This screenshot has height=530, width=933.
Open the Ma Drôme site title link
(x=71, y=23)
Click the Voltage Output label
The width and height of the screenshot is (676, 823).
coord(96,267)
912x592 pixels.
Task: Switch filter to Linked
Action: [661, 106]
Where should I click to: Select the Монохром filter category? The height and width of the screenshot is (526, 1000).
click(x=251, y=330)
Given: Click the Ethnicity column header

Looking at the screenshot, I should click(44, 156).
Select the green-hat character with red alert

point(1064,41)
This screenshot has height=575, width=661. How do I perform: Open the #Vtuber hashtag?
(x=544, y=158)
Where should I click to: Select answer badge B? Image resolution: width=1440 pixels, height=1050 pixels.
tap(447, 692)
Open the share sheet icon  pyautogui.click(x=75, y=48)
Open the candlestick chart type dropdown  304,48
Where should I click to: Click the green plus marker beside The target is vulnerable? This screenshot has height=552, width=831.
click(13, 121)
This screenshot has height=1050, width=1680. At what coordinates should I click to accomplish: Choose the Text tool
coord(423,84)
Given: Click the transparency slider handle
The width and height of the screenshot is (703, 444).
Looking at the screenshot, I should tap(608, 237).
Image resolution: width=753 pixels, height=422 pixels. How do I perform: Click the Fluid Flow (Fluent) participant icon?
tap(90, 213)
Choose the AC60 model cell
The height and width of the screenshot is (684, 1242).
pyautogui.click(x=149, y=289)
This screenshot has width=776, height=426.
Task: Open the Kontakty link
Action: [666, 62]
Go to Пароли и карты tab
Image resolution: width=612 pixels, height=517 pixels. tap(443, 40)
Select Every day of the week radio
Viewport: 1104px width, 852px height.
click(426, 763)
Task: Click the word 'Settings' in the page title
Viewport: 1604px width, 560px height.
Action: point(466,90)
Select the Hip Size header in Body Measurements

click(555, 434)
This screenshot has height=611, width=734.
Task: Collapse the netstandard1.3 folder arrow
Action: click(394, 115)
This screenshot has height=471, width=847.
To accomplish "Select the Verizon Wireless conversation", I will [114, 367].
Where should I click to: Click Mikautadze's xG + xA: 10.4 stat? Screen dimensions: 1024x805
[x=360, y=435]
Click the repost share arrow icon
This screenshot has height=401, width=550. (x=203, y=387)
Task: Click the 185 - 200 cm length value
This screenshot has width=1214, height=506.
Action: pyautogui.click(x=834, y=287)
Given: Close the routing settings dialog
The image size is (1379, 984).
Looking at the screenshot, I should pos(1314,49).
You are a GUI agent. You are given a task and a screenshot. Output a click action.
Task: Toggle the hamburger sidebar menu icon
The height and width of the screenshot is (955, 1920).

###

== Exercise goal ==
Everything in the material above from the line that has "Select the green-hat character with red alert" through the line that has "You are a GUI" must be duplicated exactly, with no other lines given.

== Response area ==
Select the green-hat character with red alert

point(1064,41)
This screenshot has height=575, width=661. How do I perform: Open the #Vtuber hashtag?
(x=544, y=158)
Where should I click to: Select answer badge B? Image resolution: width=1440 pixels, height=1050 pixels.
tap(447, 692)
Open the share sheet icon  pyautogui.click(x=75, y=48)
Open the candlestick chart type dropdown  304,48
Where should I click to: Click the green plus marker beside The target is vulnerable? This screenshot has height=552, width=831.
click(13, 121)
This screenshot has height=1050, width=1680. At what coordinates should I click to accomplish: Choose the Text tool
coord(423,84)
Given: Click the transparency slider handle
The width and height of the screenshot is (703, 444).
Looking at the screenshot, I should tap(608, 237).
Image resolution: width=753 pixels, height=422 pixels. How do I perform: Click the Fluid Flow (Fluent) participant icon?
tap(90, 213)
Choose the AC60 model cell
The height and width of the screenshot is (684, 1242).
pyautogui.click(x=149, y=289)
This screenshot has width=776, height=426.
Task: Open the Kontakty link
Action: [666, 62]
Go to Пароли и карты tab
Image resolution: width=612 pixels, height=517 pixels. tap(443, 40)
Select Every day of the week radio
Viewport: 1104px width, 852px height.
click(426, 763)
Task: Click the word 'Settings' in the page title
Viewport: 1604px width, 560px height.
Action: point(466,90)
Select the Hip Size header in Body Measurements

click(555, 434)
This screenshot has height=611, width=734.
Task: Collapse the netstandard1.3 folder arrow
Action: click(394, 115)
This screenshot has height=471, width=847.
To accomplish "Select the Verizon Wireless conversation", I will [114, 367].
Where should I click to: Click Mikautadze's xG + xA: 10.4 stat? Screen dimensions: 1024x805
[x=360, y=435]
Click the repost share arrow icon
This screenshot has height=401, width=550. (x=203, y=387)
Task: Click the 185 - 200 cm length value
This screenshot has width=1214, height=506.
Action: pyautogui.click(x=834, y=287)
Given: Close the routing settings dialog
The image size is (1379, 984).
Looking at the screenshot, I should pos(1314,49).
You are a GUI agent. You are given a task and a screenshot. Output a click action.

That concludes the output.